(Directions)
Print the lines from the one containing "Task: Tick the Map checkbox" through the end of the material below, both included, exactly as they appear and without pictures.

************

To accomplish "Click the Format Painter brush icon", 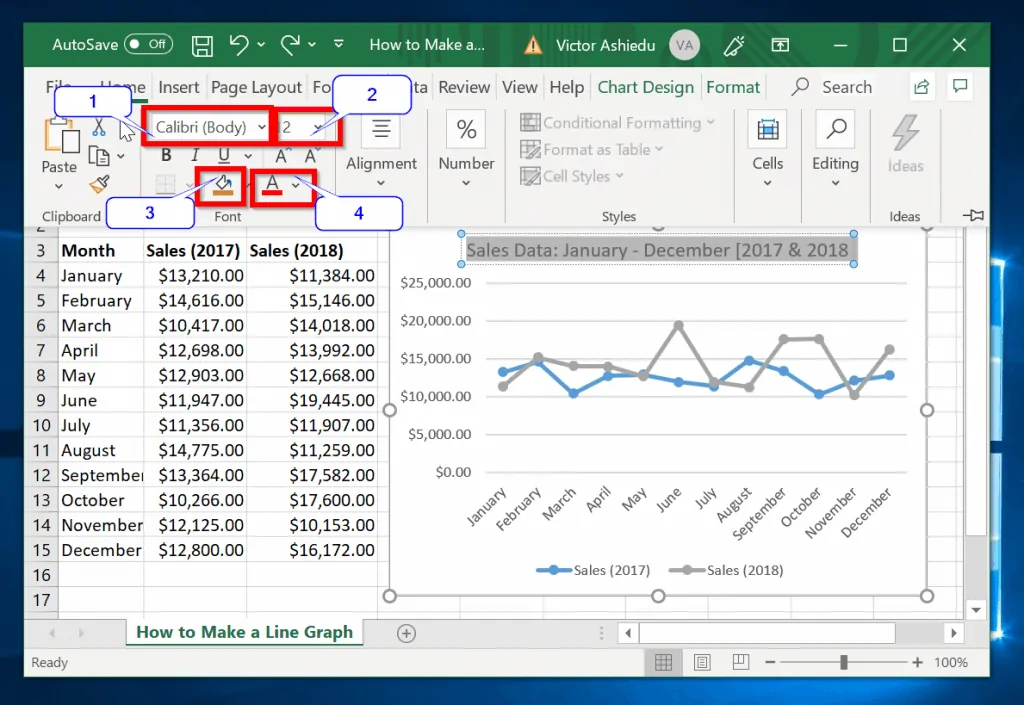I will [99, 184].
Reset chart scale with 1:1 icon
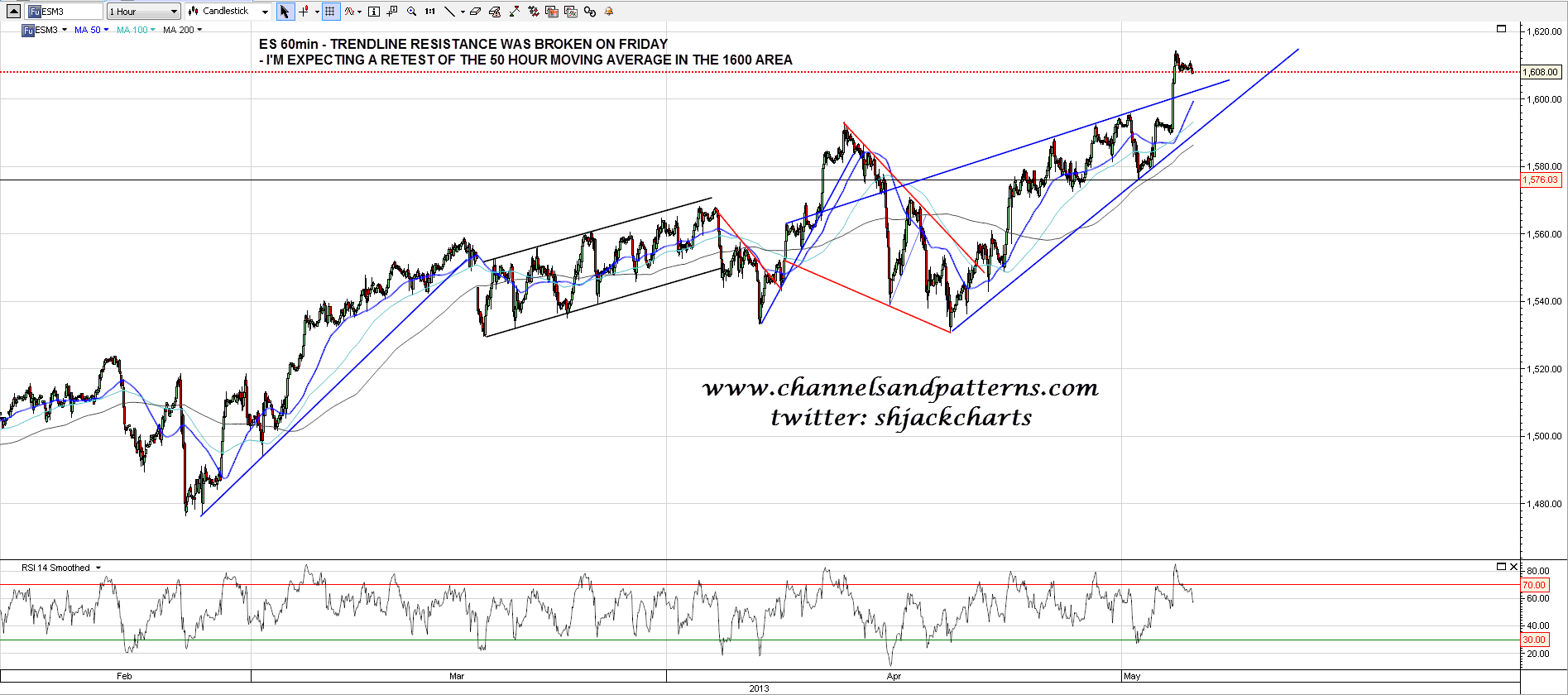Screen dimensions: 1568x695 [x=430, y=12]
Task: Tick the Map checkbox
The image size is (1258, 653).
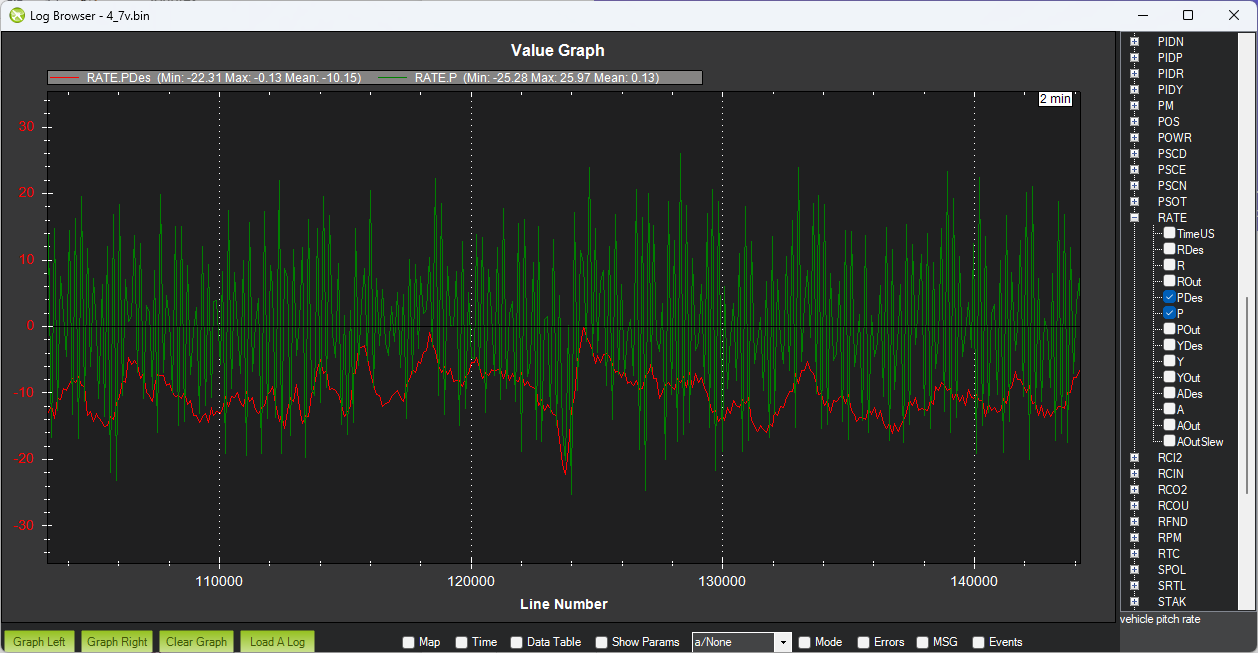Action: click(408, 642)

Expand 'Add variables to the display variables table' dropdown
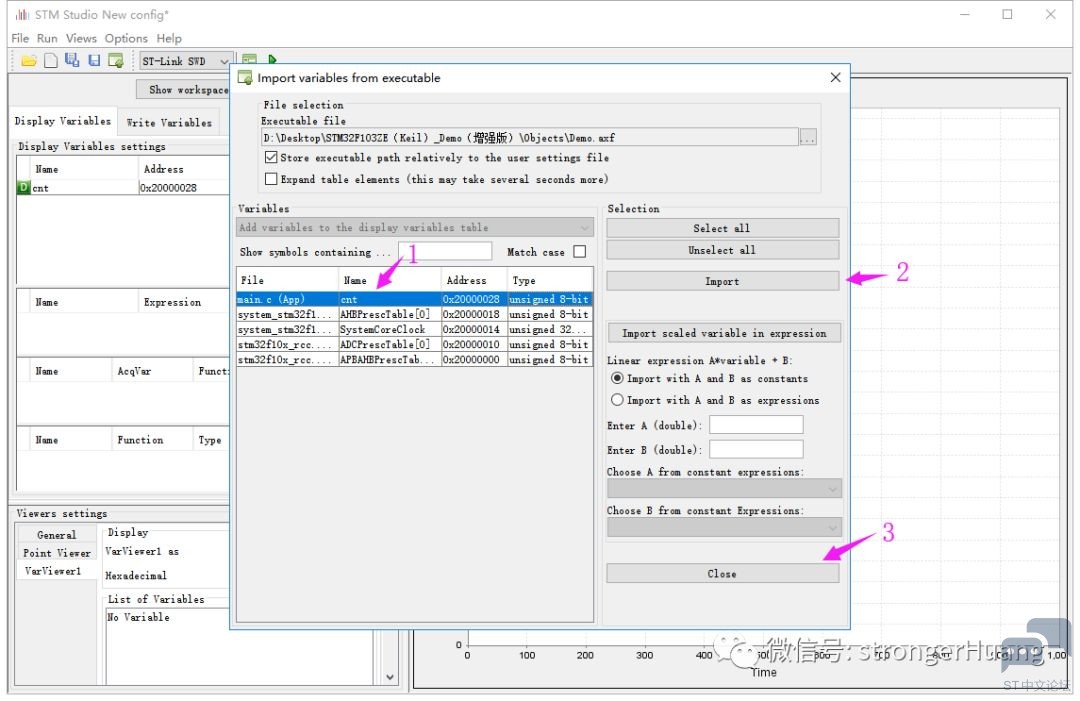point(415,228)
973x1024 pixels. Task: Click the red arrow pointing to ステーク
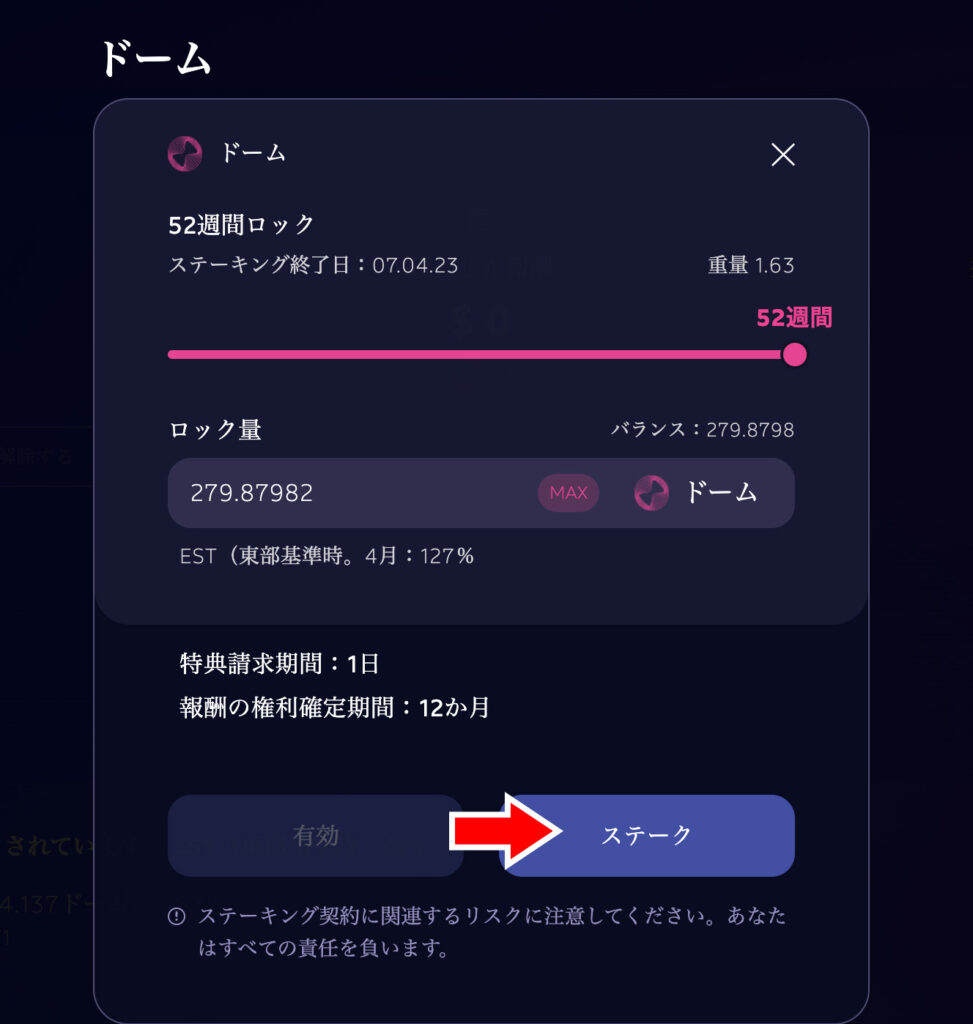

************

(Output of the task)
Task: Tick the Map checkbox
The image size is (1258, 653).
Action: click(408, 642)

Expand 'Add variables to the display variables table' dropdown
point(415,228)
973x1024 pixels. Task: Click the red arrow pointing to ステーク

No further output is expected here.